The tent was inhabited by a woman and her three children. She had come from the district of Gertse in the south-west, and had covered the distance in twenty-five short days' marches. She had arrived seventeen days before with her two husbands, but both had returned a few days ago to Gertse, after they had filled the tent for her with wild-ass meat. She was daily expecting her parents, who were to keep her company for three months, during which time they would live on game--yaks, kiangs, and antelopes. She owned a few yaks and a small flock of sheep, which she and the oldest child tended and milked. The inside of the tent was very wretched, but a warm fire burned in the centre. She knew that four more tents were standing in a neighbouring valley. When Tundup Sonam told her that we were a party of Ladakis on a pilgrimage to the holy places, she replied that we had chosen a very bad route, and would have done better to take a more southern road where there were men. Her geographical knowledge was limited. The country in which we were now she called Gomo-selung. The gold placers we had passed lay in the La-shung country, and the lake at camp No. 55 she called La-shung-tso. My servants, who had already been in Tibet, held that this information was reliable, for they had heard the names before.
Now, then, the ice was broken. After seventy-nine days of complete isolation from the outer world, some of our men, at least, had seen human beings. But other connections would soon follow this lonely woman, this daughter of the wilderness, this real lady of the mountains, and again we discussed the line of policy we must adopt. The woman dwelt alone, and no news of our approach could be conveyed through her instrumentality to the south. We could, then, take the matter for the present quite coolly as heretofore, and when we were surrounded on all sides by nomads, among whom reports are rapidly dispersed, we must then think of hastening our movements.
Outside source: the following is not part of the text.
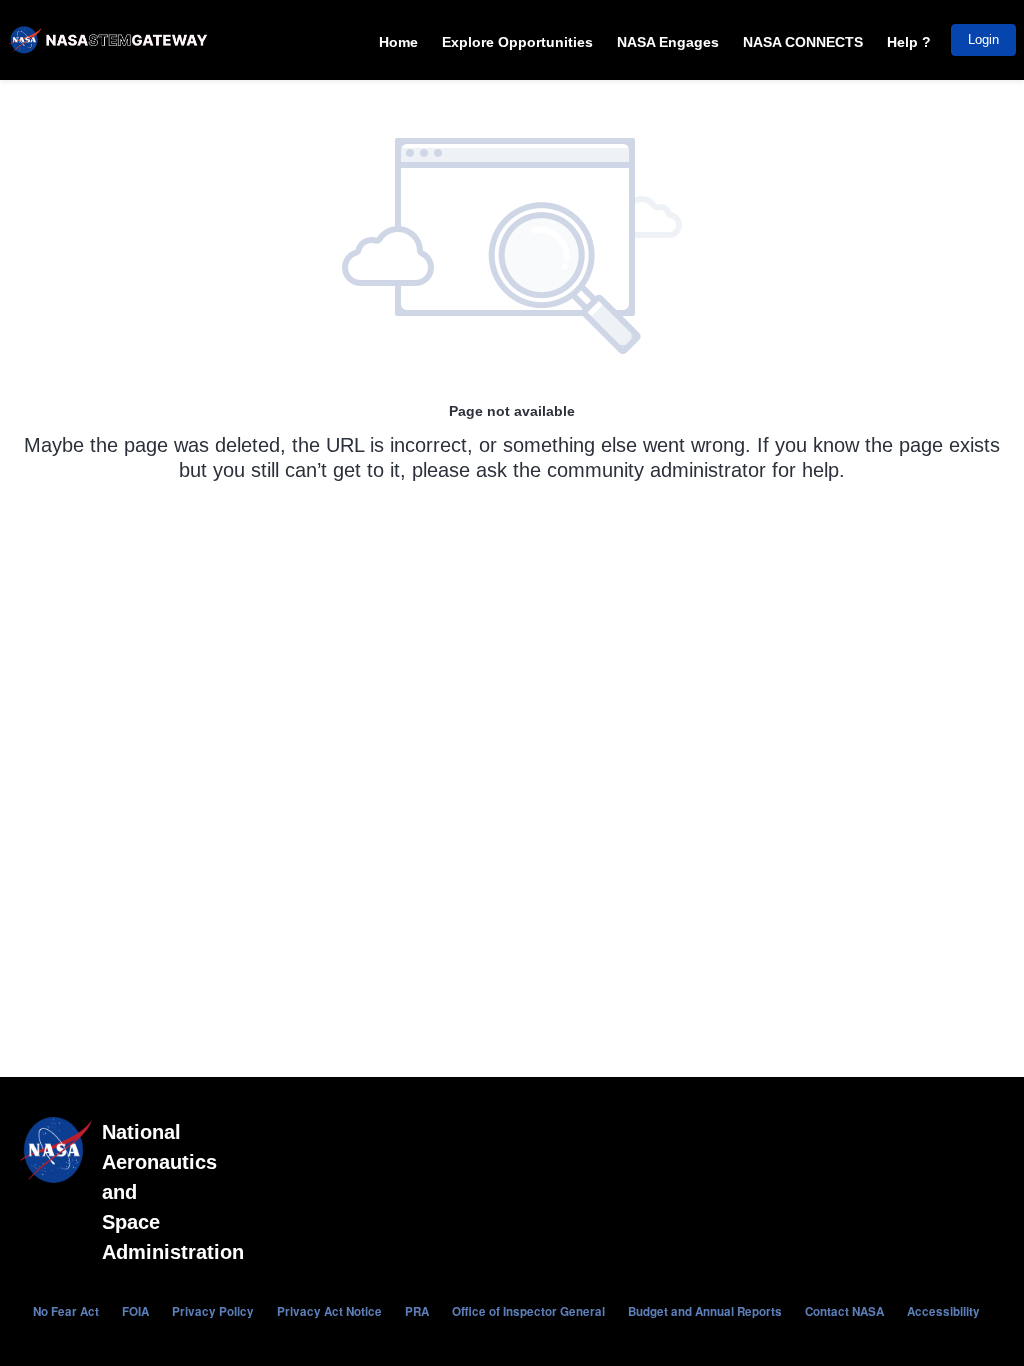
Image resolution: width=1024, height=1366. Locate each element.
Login (983, 39)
We granted the animals a day's rest, for the pasturage was good, and it was pleasant to spend this day under canvas. The storm whistled and howled through the grass and round the stones. Everything that was light and loose was blown away, and the ground was swept clean. The sky was cloudless and the air clear, the wild commotion was only in the layer of air close to the ground, and the important part played by the wind in the deformation of the surface was evident; in such a storm huge masses of material must be removed from their original position.
In the night the storm ceased all of a sudden, and it became so still all at once that I awoke. It was as though we had encamped by a waterfall which in an instant ceased to roar. One starts up and wonders what has happened, but one soon becomes accustomed to the stillness, and finds the absence of the noise and the draught a relief.